I have been reading Begg, Welsh, and Bratvold (2014), which is an excellent and lucid discussion of the distinction between uncertainty and variability (from a petro/geostatistics perspective). The abstract defines them:
"Uncertainty means we do not know the value (or outcome) of some quantity, ... Variability refers to the multiple values a quantity has at different locations, times or instances"
and describes how they are captured:
"Uncertianty [sic] is quantified by a probability distribution which depends upon our state of information about the likelihood of what the single, true value of the uncertain quantity is. Variability is quantified by a distribution of frequencies of multiple instances of the quantity, derived from observed data.

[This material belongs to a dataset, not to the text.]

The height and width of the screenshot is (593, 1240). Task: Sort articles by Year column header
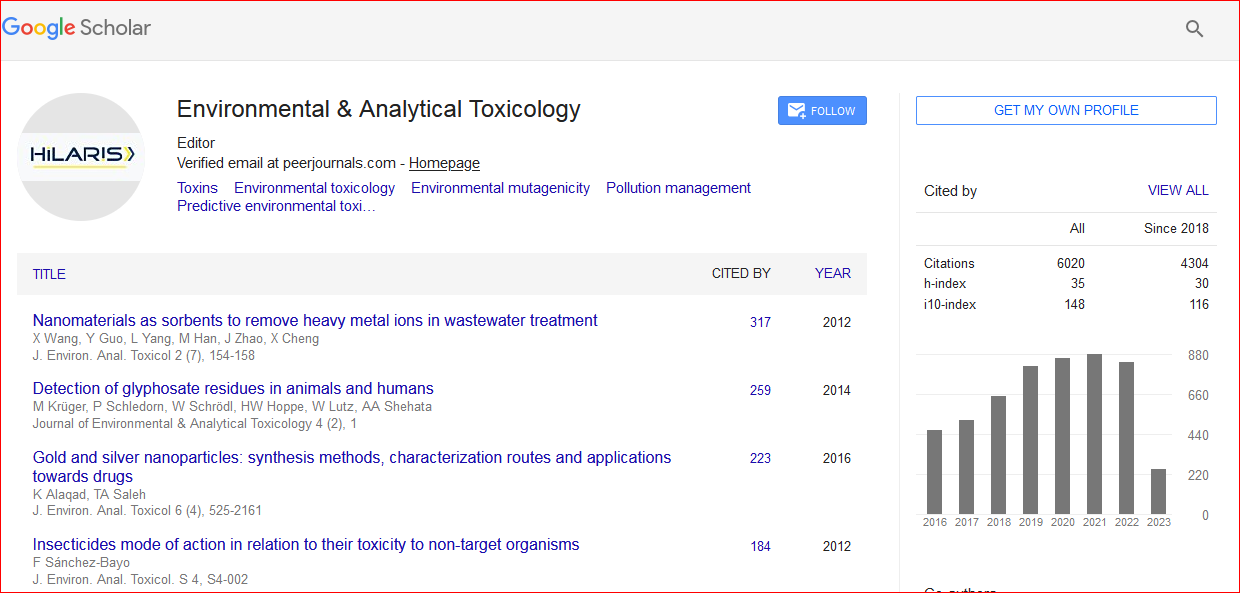832,273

This makes sense to me. Variability within a population is defined by some frequency mass function (discrete case) or distribution function (continuous case). If we have perfect information about the whole population, there is no uncertainty, and these functions can be exactly specified. If we do NOT have perfect information about the population (e.g. we only have access to a limited sample, then there is some uncertainty about these functions, which can be described as probability distributions on the estimated frequencies or distribution parameters.

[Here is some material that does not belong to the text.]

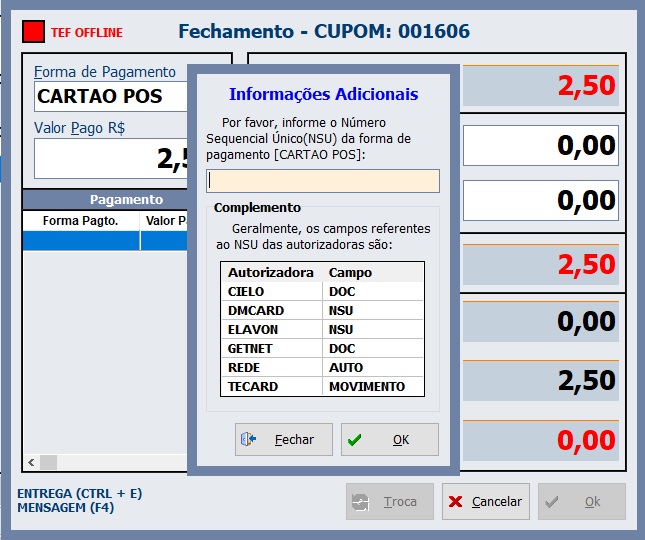Click the Troca swap icon
The image size is (645, 540).
click(x=361, y=502)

My understanding is that this population-level variability collapses to uncertainty when we ask "what is the true value of a particular (unmeasured) element of the population?". There is a semantic distinction between the two sources of uncertainty here - the uncertainty on the population variability is epistemic uncertainty, and the contribution of population variability to sample uncertainty is aleatoric uncertainty.
Although it is not explicitly framed as such, this strikes me as an very Bayesian interpretation of probability, as they describe it as solely interpretable as a personal measure of belief in the truth value of a given well-defined statement.

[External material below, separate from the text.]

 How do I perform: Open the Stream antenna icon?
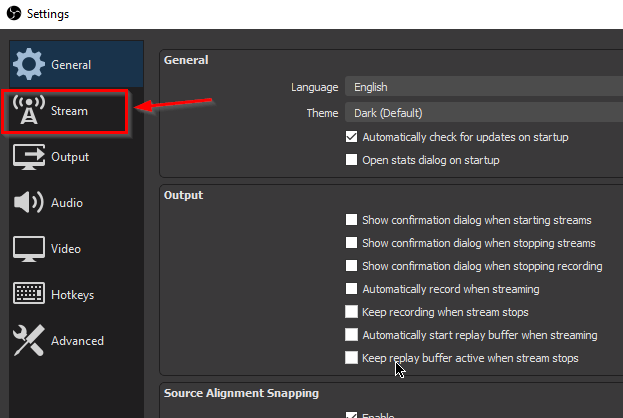29,110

My understanding of the Frequentist a interpretation of probability is that it is a representation of the true proportion of any given statement, if the whole population could be measured (or the limit of the mean of sample estimates as the number of samples goes to infinity).
I can kind of see how this makes sense (though not as much as the bayesian interpretation), but I'm finding it hard to make a clear distinction between uncertainty and variability in this framework provided by Begg, Welsh, and Bratvold (2014). I think that frequentist probability actually represents population variability here, but in that case, what does uncertainty represent? Just the potential wrongness of sample estimates? Or something else? And how is it quantified? By confidence interval widths? I feel like I am missing some nuance here.
References
- Begg, Steve H., Matthew B. Welsh, and Reidar B. Bratvold. “Uncertainty vs. Variability: What’s the Difference and Why Is It Important?” In Day 1 Mon, May 19, 2014, D011S003R002. Houston, Texas: SPE, 2014. https://doi.org/10.2118/169850-MS.